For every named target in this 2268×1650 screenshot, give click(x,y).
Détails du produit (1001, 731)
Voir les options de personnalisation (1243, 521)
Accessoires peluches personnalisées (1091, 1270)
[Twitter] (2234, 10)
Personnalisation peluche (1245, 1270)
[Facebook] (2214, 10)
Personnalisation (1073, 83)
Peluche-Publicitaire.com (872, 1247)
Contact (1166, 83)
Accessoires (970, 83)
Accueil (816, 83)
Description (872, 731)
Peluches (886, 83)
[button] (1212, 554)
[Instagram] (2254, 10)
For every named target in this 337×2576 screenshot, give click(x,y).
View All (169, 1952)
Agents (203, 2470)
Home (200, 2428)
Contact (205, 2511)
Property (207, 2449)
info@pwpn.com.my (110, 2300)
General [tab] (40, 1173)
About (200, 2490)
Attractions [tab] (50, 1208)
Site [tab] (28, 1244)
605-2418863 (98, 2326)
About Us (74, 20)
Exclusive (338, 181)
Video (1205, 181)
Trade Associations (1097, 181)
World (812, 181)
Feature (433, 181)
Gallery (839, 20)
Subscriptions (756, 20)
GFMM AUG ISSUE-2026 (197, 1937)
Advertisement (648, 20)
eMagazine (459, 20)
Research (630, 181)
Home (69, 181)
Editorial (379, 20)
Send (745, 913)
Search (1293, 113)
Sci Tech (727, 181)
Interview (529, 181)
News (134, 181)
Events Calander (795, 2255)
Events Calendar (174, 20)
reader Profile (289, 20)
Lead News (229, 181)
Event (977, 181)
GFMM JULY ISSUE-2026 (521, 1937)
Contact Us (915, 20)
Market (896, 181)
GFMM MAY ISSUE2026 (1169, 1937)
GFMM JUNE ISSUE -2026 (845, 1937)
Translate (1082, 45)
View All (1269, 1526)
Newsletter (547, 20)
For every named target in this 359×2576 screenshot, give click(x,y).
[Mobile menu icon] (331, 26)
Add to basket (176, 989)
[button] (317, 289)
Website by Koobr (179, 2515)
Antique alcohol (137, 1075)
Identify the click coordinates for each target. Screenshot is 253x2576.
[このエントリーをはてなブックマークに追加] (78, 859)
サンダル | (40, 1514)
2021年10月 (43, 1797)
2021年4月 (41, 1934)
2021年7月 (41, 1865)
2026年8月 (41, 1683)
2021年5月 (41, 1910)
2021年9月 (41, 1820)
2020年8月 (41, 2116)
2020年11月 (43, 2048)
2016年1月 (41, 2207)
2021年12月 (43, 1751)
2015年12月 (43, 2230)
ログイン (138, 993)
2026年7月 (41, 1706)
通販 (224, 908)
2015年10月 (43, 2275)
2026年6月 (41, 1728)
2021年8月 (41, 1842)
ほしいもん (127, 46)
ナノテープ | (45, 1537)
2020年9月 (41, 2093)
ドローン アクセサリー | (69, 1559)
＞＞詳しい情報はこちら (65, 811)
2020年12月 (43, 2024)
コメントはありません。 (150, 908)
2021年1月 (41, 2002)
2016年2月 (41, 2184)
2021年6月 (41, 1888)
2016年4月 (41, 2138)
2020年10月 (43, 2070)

Required work
Copy out every entry above exactly.

Exercise output
For every named target in this 2268×1650 screenshot, give click(x,y).
Détails du produit (1001, 731)
Voir les options de personnalisation (1243, 521)
Accessoires peluches personnalisées (1091, 1270)
[Twitter] (2234, 10)
Personnalisation peluche (1245, 1270)
[Facebook] (2214, 10)
Personnalisation (1073, 83)
Peluche-Publicitaire.com (872, 1247)
Contact (1166, 83)
Accessoires (970, 83)
Accueil (816, 83)
Description (872, 731)
Peluches (886, 83)
[button] (1212, 554)
[Instagram] (2254, 10)
For every named target in this 337×2576 screenshot, give click(x,y).
View All (169, 1952)
Agents (203, 2470)
Home (200, 2428)
Contact (205, 2511)
Property (207, 2449)
info@pwpn.com.my (110, 2300)
General [tab] (40, 1173)
About (200, 2490)
Attractions [tab] (50, 1208)
Site [tab] (28, 1244)
605-2418863 (98, 2326)
About Us (74, 20)
Exclusive (338, 181)
Video (1205, 181)
Trade Associations (1097, 181)
World (812, 181)
Feature (433, 181)
Gallery (839, 20)
Subscriptions (756, 20)
GFMM AUG ISSUE-2026 (197, 1937)
Advertisement (648, 20)
eMagazine (459, 20)
Research (630, 181)
Home (69, 181)
Editorial (379, 20)
Send (745, 913)
Search (1293, 113)
Sci Tech (727, 181)
Interview (529, 181)
News (134, 181)
Events Calander (795, 2255)
Events Calendar (174, 20)
reader Profile (289, 20)
Lead News (229, 181)
Event (977, 181)
GFMM JULY ISSUE-2026 (521, 1937)
Contact Us (915, 20)
Market (896, 181)
GFMM MAY ISSUE2026 (1169, 1937)
GFMM JUNE ISSUE -2026 (845, 1937)
Translate (1082, 45)
View All (1269, 1526)
Newsletter (547, 20)
For every named target in this 359×2576 screenshot, give click(x,y).
[Mobile menu icon] (331, 26)
Add to basket (176, 989)
[button] (317, 289)
Website by Koobr (179, 2515)
Antique alcohol (137, 1075)
Identify the click coordinates for each target. Screenshot is 253x2576.
[このエントリーをはてなブックマークに追加] (78, 859)
サンダル | (40, 1514)
2021年10月 (43, 1797)
2021年4月 (41, 1934)
2021年7月 (41, 1865)
2026年8月 (41, 1683)
2021年5月 (41, 1910)
2021年9月 (41, 1820)
2020年8月 (41, 2116)
2020年11月 (43, 2048)
2016年1月 (41, 2207)
2021年12月 (43, 1751)
2015年12月 (43, 2230)
ログイン (138, 993)
2026年7月 (41, 1706)
通販 (224, 908)
2015年10月 (43, 2275)
2026年6月 (41, 1728)
2021年8月 (41, 1842)
ほしいもん (127, 46)
ナノテープ | (45, 1537)
2020年9月 (41, 2093)
ドローン アクセサリー | (69, 1559)
＞＞詳しい情報はこちら (65, 811)
2020年12月 (43, 2024)
コメントはありません。 (150, 908)
2021年1月 (41, 2002)
2016年2月 (41, 2184)
2021年6月 (41, 1888)
2016年4月 (41, 2138)
2020年10月 (43, 2070)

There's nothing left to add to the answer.